» **Short problem**
Reproduce the records word for word, starting with the line that contains "Image resolution: width=605" and going on through the end of the records. Leave the pictures out of your answer.
---- Data provided
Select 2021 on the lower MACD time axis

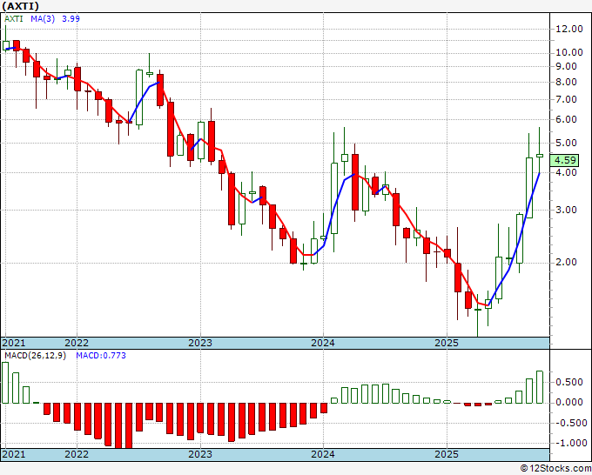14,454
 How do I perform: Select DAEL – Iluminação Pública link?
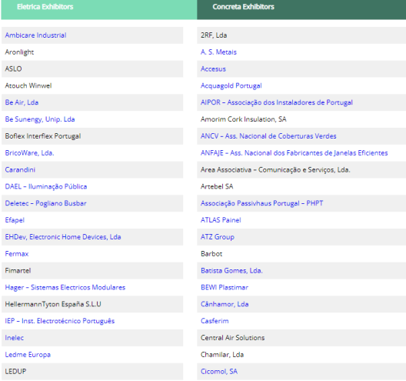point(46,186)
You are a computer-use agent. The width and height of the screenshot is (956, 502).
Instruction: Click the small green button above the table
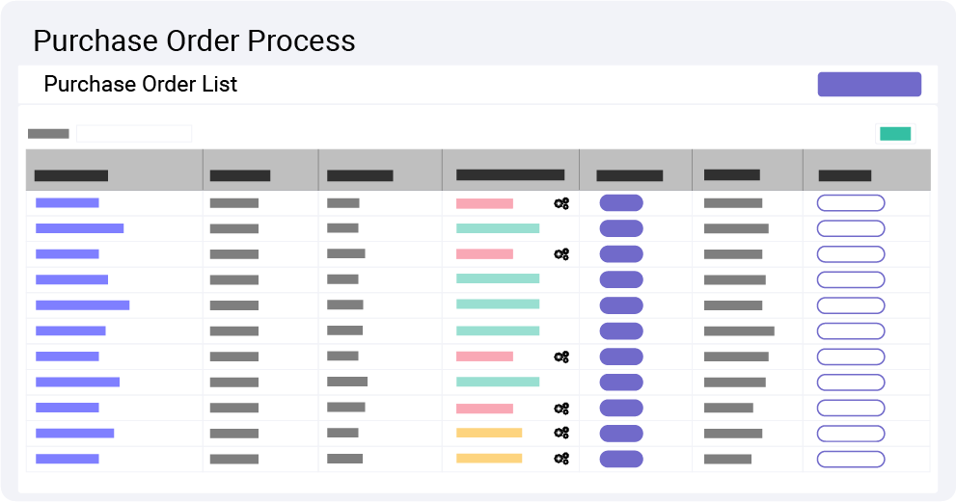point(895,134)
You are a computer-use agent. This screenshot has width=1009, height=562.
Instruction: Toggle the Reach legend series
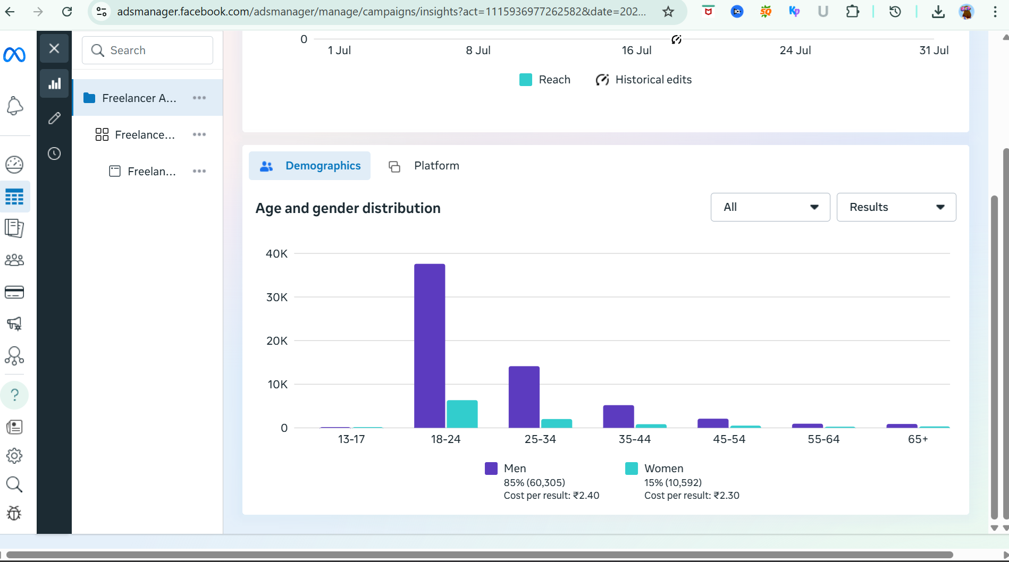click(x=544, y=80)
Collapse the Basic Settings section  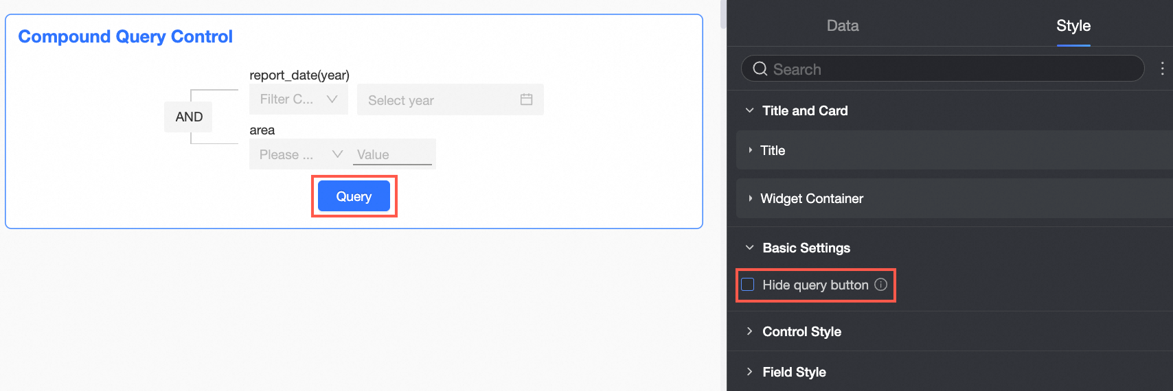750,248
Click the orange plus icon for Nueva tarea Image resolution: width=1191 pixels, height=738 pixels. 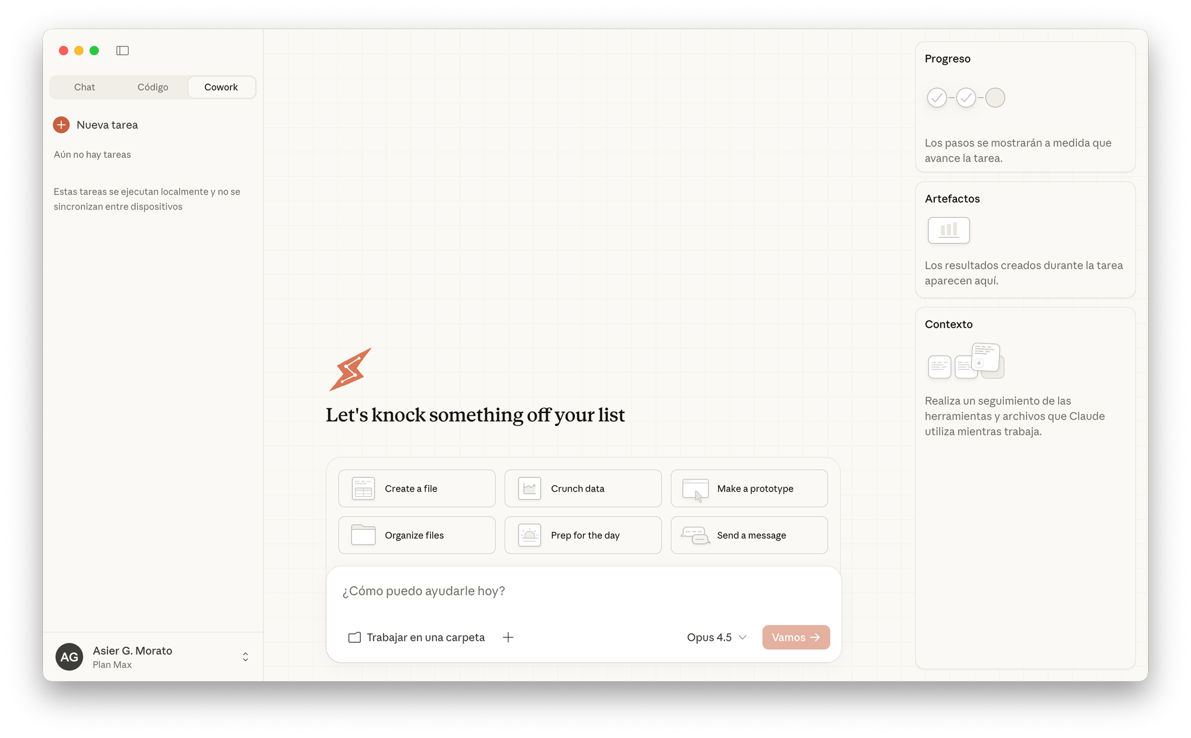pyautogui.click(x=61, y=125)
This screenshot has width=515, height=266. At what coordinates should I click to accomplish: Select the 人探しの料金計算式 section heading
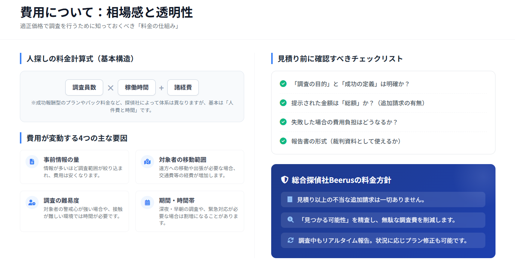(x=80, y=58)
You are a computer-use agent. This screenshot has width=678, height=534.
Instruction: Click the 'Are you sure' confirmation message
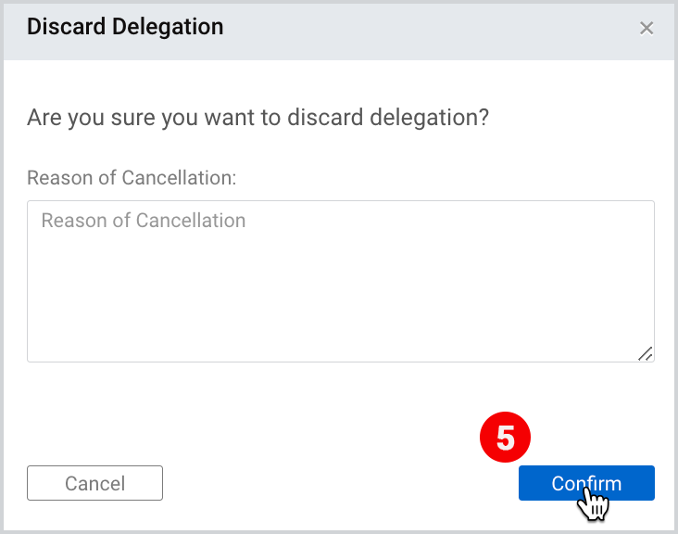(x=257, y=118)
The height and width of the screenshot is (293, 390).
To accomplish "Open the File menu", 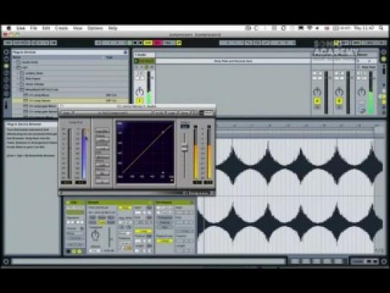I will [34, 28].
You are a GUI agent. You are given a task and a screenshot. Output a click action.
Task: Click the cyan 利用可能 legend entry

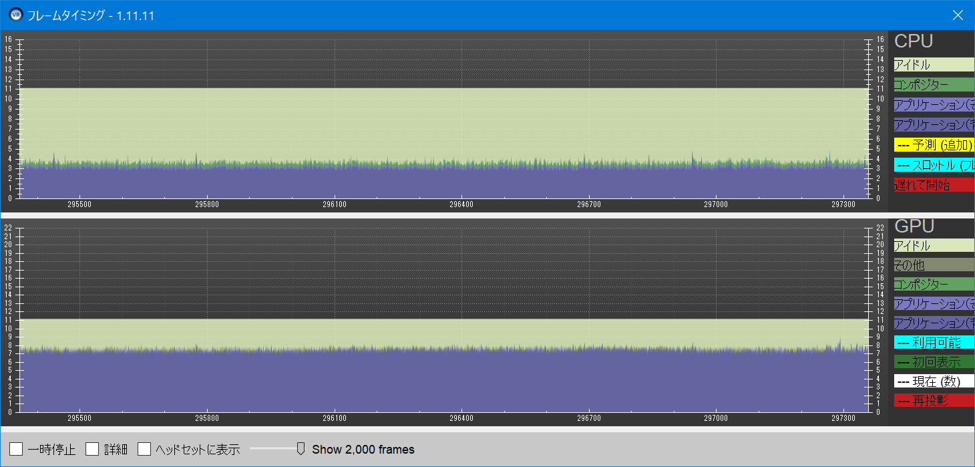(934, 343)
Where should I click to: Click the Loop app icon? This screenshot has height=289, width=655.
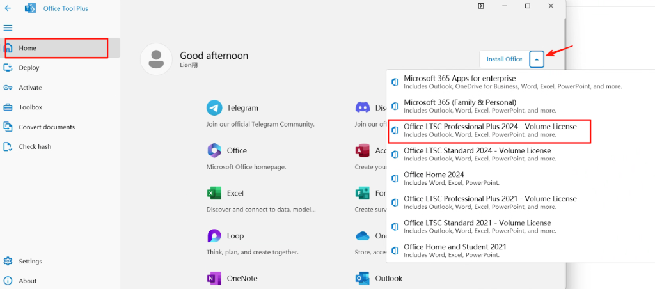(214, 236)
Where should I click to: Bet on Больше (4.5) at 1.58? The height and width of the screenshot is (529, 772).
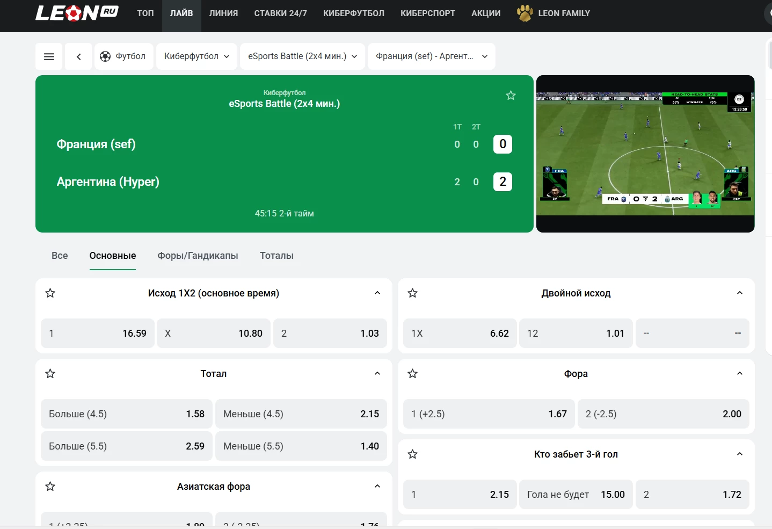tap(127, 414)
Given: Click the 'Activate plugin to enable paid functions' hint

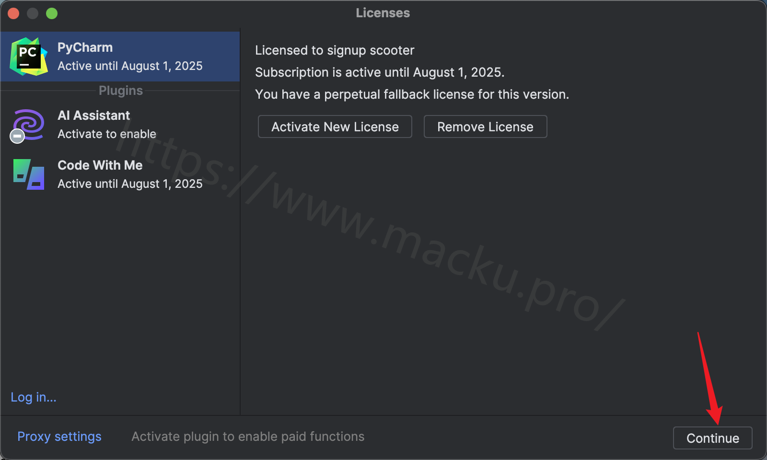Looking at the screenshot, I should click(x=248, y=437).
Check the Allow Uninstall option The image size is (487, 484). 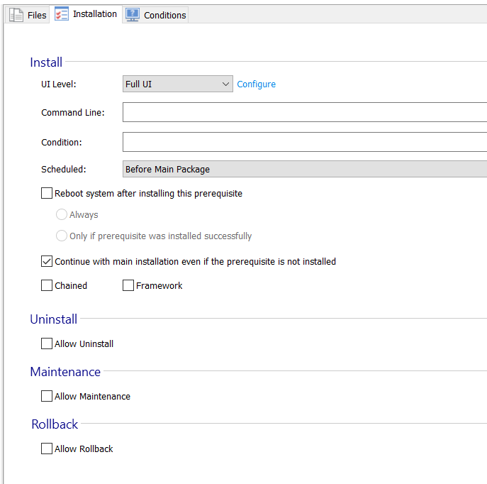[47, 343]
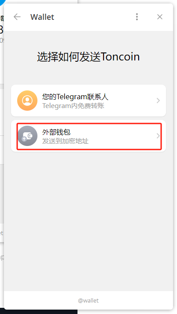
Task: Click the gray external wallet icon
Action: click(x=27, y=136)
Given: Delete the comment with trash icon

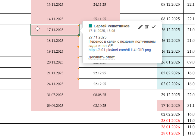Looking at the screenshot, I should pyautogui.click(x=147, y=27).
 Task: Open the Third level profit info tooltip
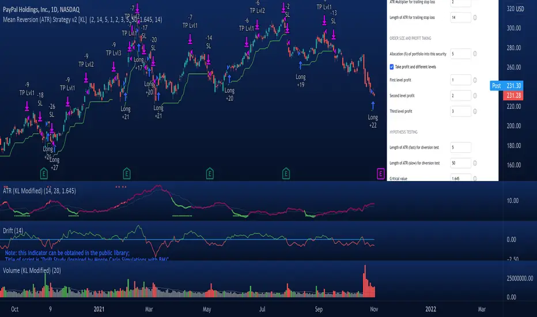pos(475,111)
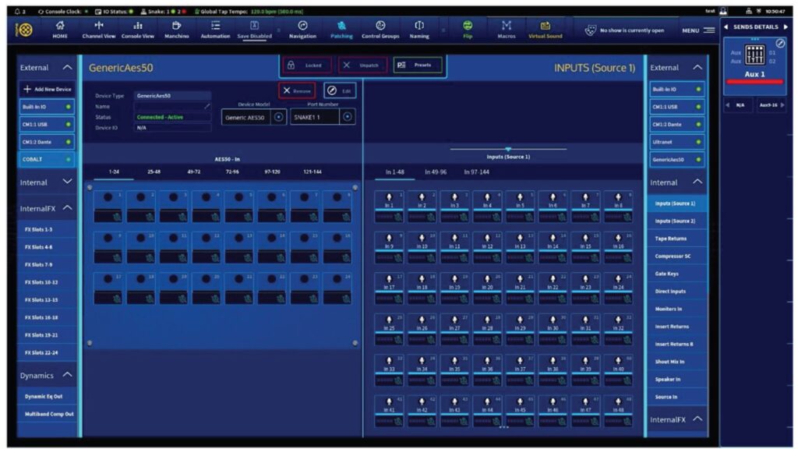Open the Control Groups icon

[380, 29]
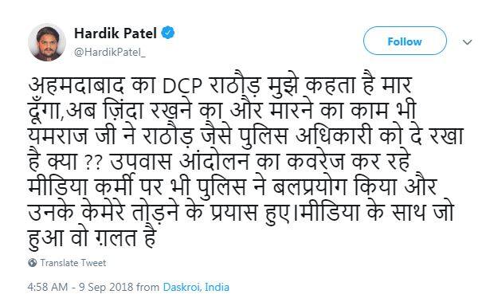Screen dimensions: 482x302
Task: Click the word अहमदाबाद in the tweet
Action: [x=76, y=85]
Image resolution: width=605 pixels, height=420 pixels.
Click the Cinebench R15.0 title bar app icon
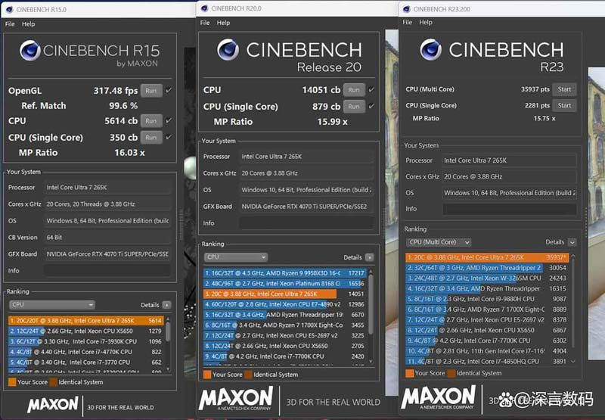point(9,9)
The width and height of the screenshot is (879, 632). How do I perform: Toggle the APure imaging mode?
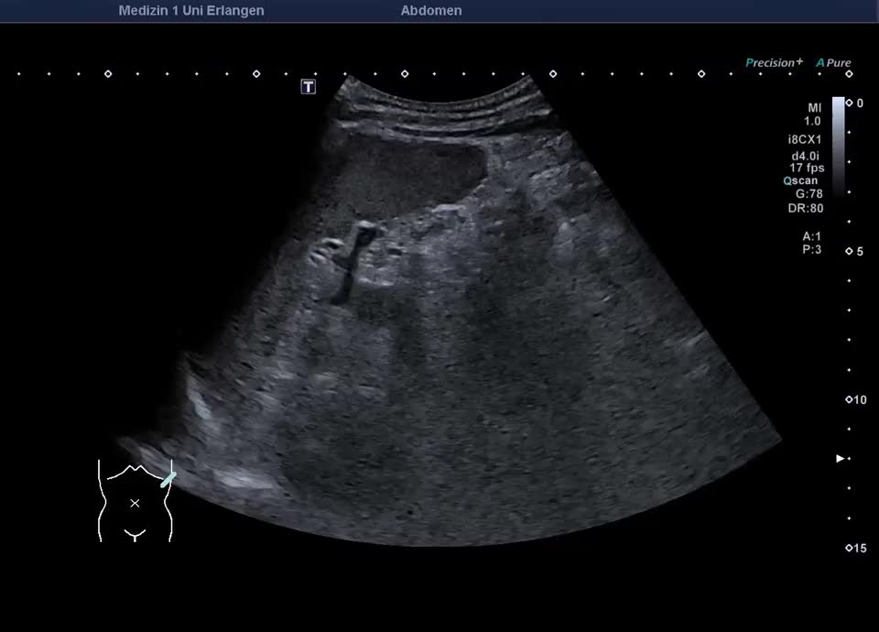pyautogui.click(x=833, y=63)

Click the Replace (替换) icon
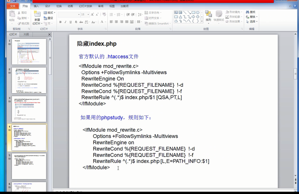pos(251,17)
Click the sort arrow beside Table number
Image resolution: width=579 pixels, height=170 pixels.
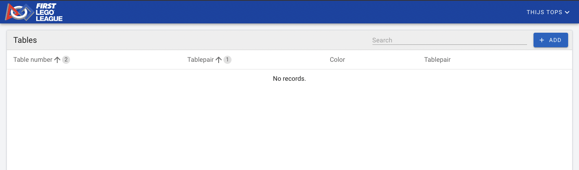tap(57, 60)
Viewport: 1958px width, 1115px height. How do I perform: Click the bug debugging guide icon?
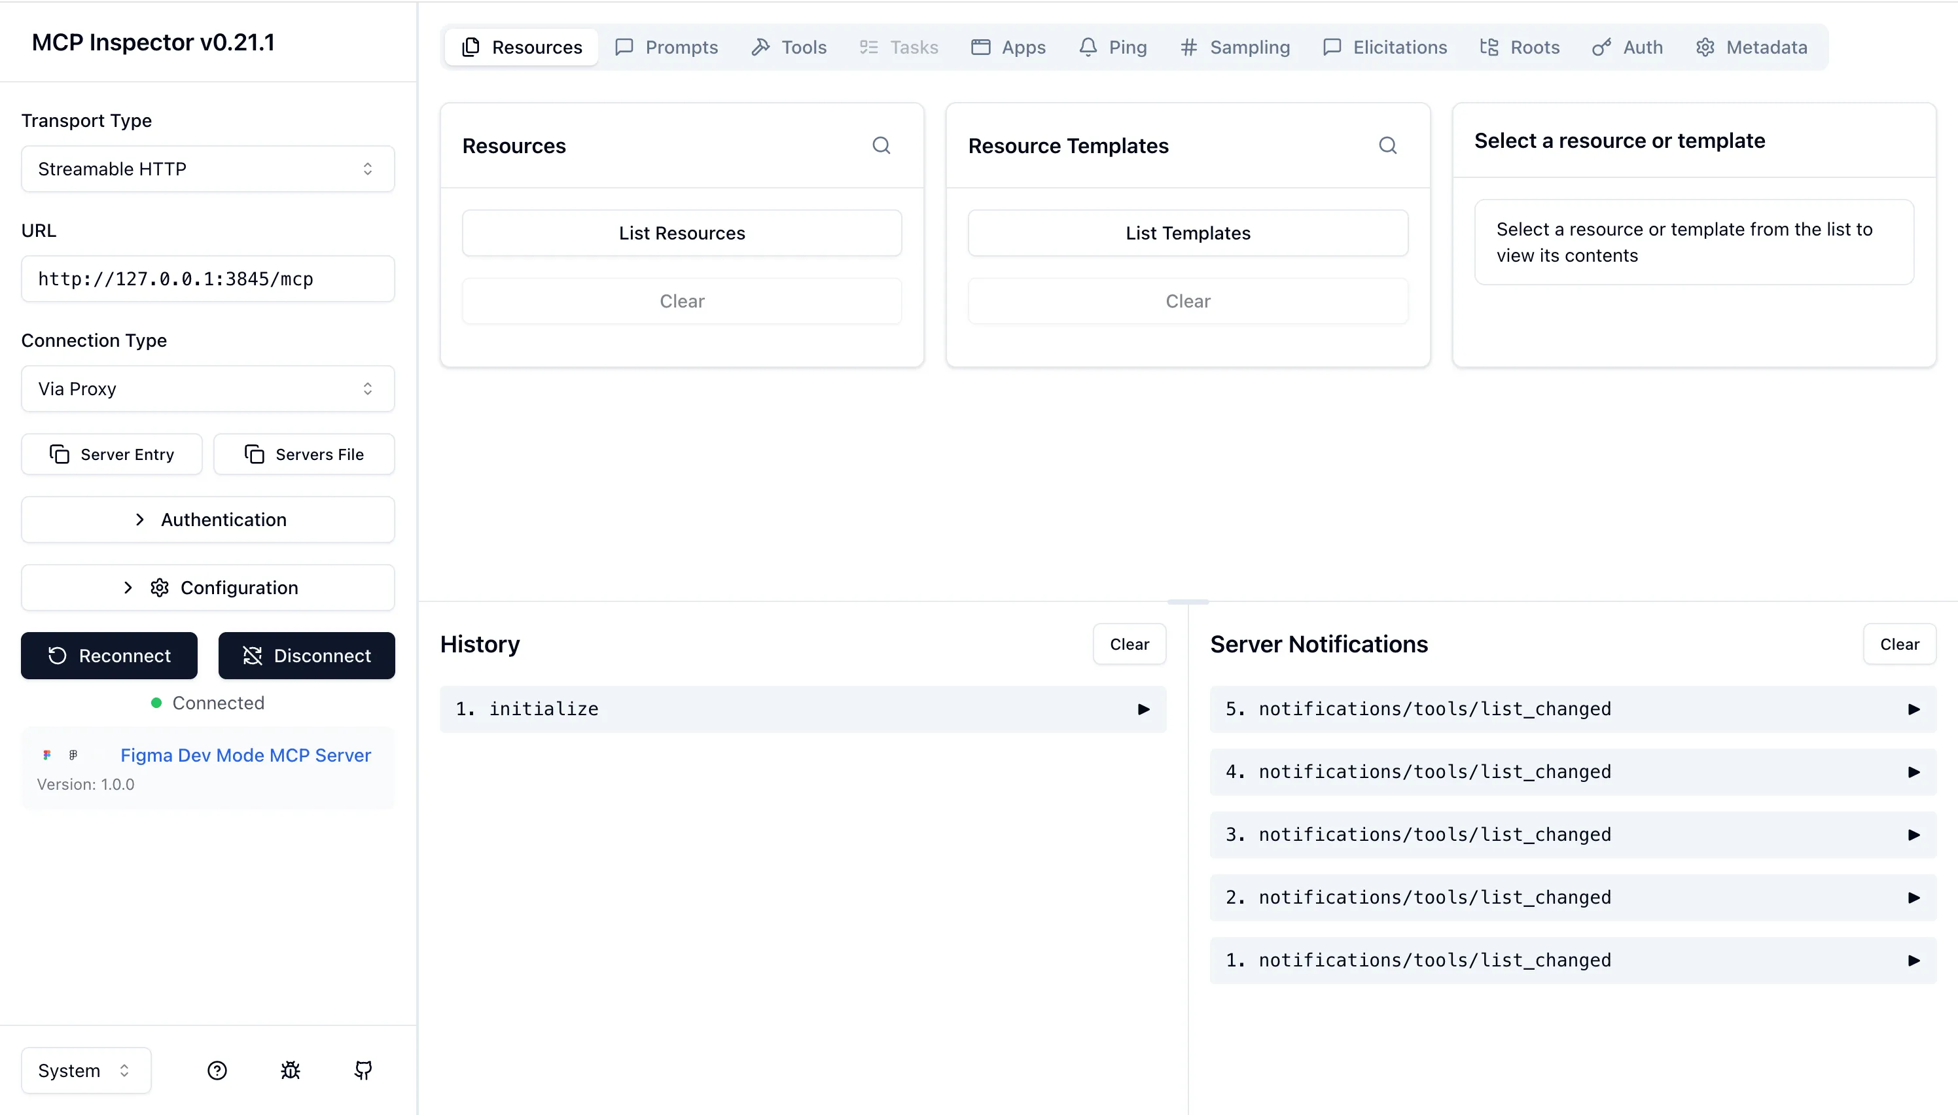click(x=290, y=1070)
--------
» **Written response**
Image resolution: width=605 pixels, height=420 pixels.
Click the Cinebench R15.0 title bar app icon
point(9,9)
The width and height of the screenshot is (879, 632). How do I perform: Toggle the APure imaging mode?
pyautogui.click(x=833, y=63)

Click the Replace (替换) icon
pos(251,17)
Click the sort arrow beside Table number
Image resolution: width=579 pixels, height=170 pixels.
tap(57, 60)
Viewport: 1958px width, 1115px height. How do I perform: Click the bug debugging guide icon?
click(x=290, y=1070)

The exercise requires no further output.